Eval-Driven Development

Glossary

Eval-driven development glossary

The core vocabulary of EDD, in plain language. For where each idea comes from and the evidence behind it, see the codex.

Eval
A runnable experiment that checks an AI system: a dataset of inputs, a success criterion, and a grader. Unlike a test, it grades non-deterministic output and its result is a statistical estimate, not a single pass/fail.
Eval-driven development (EDD)
Using evals as the executable spec and guardrail for AI-assisted and agent software: define the evals, then have the AI iterate until they pass.
Grader
The thing that decides pass or fail for an eval case. Three kinds, cheapest first: code/execution, LLM-as-judge, and human review.
Golden set
The curated dataset of inputs (and expected behaviour) an eval suite runs against. Best grown from real failures and production traces, not imagined cases.
LLM-as-judge
Using a language model to grade output against a rubric. Useful for subjective quality, but biased (position, verbosity, self-preference) and unreliable on verifiable correctness — so it must be validated against human labels.
pass@k
The probability that at least one of k attempts succeeds. Measures capability — whether a system can ever produce a correct result.
pass^k
The probability that all k attempts succeed. Measures reliability — whether a system does the task every time. The honest number for anything you ship.
Regression eval
An eval for behaviour that already works, kept near 100% pass to catch silent backsliding from a prompt change, model upgrade, or dependency update.
Capability eval
An eval for a behaviour you cannot reliably do yet. It deliberately starts at a low pass rate and is tracked as a bet on what is becoming possible, rather than blocking the build.
Error analysis
Reading real outputs and categorizing how they fail, until no new failure type appears.
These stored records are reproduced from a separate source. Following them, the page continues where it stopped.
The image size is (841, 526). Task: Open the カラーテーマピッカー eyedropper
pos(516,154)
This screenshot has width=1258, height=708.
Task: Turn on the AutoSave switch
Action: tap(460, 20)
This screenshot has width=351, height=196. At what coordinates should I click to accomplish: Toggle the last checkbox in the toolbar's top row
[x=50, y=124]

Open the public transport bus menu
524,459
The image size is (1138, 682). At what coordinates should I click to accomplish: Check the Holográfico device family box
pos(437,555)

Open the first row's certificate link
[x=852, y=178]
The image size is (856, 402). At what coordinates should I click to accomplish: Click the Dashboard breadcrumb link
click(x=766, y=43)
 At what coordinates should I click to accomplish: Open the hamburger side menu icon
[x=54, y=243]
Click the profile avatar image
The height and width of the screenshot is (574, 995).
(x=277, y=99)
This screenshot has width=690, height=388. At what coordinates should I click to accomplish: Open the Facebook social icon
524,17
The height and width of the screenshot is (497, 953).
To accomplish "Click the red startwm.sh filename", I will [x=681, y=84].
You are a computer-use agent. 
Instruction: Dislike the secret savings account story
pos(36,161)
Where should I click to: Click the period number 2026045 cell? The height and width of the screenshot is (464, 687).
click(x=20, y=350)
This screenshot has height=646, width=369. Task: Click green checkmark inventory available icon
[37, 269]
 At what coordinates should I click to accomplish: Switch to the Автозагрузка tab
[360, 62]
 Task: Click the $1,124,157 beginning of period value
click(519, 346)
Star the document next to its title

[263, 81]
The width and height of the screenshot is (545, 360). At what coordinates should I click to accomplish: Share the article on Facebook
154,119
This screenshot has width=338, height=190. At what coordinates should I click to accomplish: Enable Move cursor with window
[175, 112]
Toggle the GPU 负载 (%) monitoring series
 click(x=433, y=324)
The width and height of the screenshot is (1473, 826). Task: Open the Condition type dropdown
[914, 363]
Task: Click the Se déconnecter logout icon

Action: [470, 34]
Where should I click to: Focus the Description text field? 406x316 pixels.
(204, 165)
The highest-leverage activity in EDD — the eval set is built from what you find.
Criteria drift
The catch-22 that you need criteria to grade outputs, but grading is what reveals the real criteria. It means eval rubrics are discovered and iterated, not fully written up front.
Benchmark
A standardized dataset, metric, and protocol for comparing models (for example MMLU or SWE-bench). Distinct from an eval, which is specific to your application.
Contamination
When benchmark or eval data leaks into a model’s training data, inflating scores through memorization rather than genuine capability. A reason to prefer fresh, private, or held-out evals.
Goodharting (eval gaming)
From "when a measure becomes a target, it ceases to be a good measure": once an eval is optimized against, it can be satisfied without the underlying quality — via contamination, reward hacking, or style-over-substance.
RAG triad
Three reference-free axes for evaluating retrieval-augmented generation: context relevance (retrieval), groundedness/faithfulness (claims trace to the context), and answer relevance.
Trajectory evaluation
Grading the steps an agent takes (tool calls, order, state changes), as opposed to only its final outcome. Use it when the process matters; otherwise grade the outcome and allow partial credit.
Online eval
Scoring a sample of live production traffic, as opposed to offline evals against a fixed set. Catches drift and novel failures; its findings feed back into the golden set.
Eval harness
The machinery that runs an eval suite: provides inputs and tools, executes cases (often repeatedly and in parallel), records every step, grades, and aggregates. Frequently the biggest source of misleading results.

Definitions distilled from the EDD codex.